== Seçilmiş bölüm

16 Temmuz 2012 Pazartesi

tiyatro: Hedda GABLER;

Hedda Gabler, Norveçli oyun yazarı Henrik Ibsen tarafından ilk kez 1890 yılında yayımlanan bir oyundur. 1891 yılında Almanya'da gösterildi ve Hedda'nın dönemin ahlâk yapısına uymadığı gerekçesiyle olumsuz eleştiriler almasına rağmen 19. yüzyıl tiyatrosunda ve dünya dramasında bir klâsik oldu. 
İstanbul Büyükşehir Belediyesi Şehir Tiyatroları’nın yeni oyunu Hedda Gabler, Nisan ayının üçüncü haftasında seyirci karşısına çıktı. Henrik Ibsen’in yazdığı Emre Koyuncuoğlu’nun yönettiği oyun, 18-29 Nisan 2012 tarihleri arasında Üsküdar Musahipzade Celâl Sahnesi’nde sahnelendi ve bizde izleme şansı bulduk...

====
== Kayıt kümesi

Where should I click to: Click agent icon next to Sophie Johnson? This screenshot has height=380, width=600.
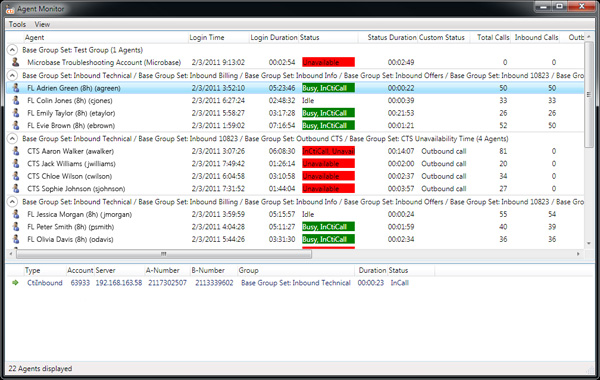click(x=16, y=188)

====
== Kayıt kümesi

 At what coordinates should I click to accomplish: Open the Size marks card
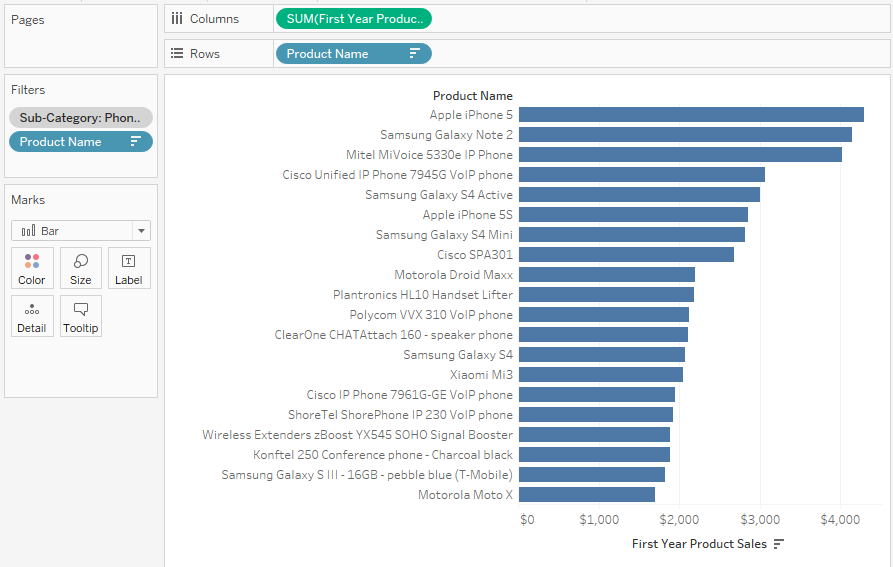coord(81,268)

====

Hedda Gabler oyunuyla ilgili metni baştan sona, tek bir harfini bile değiştirmeden alıntılayınız.

16 Temmuz 2012 Pazartesi

tiyatro: Hedda GABLER;

Hedda Gabler, Norveçli oyun yazarı Henrik Ibsen tarafından ilk kez 1890 yılında yayımlanan bir oyundur. 1891 yılında Almanya'da gösterildi ve Hedda'nın dönemin ahlâk yapısına uymadığı gerekçesiyle olumsuz eleştiriler almasına rağmen 19. yüzyıl tiyatrosunda ve dünya dramasında bir klâsik oldu. 
İstanbul Büyükşehir Belediyesi Şehir Tiyatroları’nın yeni oyunu Hedda Gabler, Nisan ayının üçüncü haftasında seyirci karşısına çıktı. Henrik Ibsen’in yazdığı Emre Koyuncuoğlu’nun yönettiği oyun, 18-29 Nisan 2012 tarihleri arasında Üsküdar Musahipzade Celâl Sahnesi’nde sahnelendi ve bizde izleme şansı bulduk...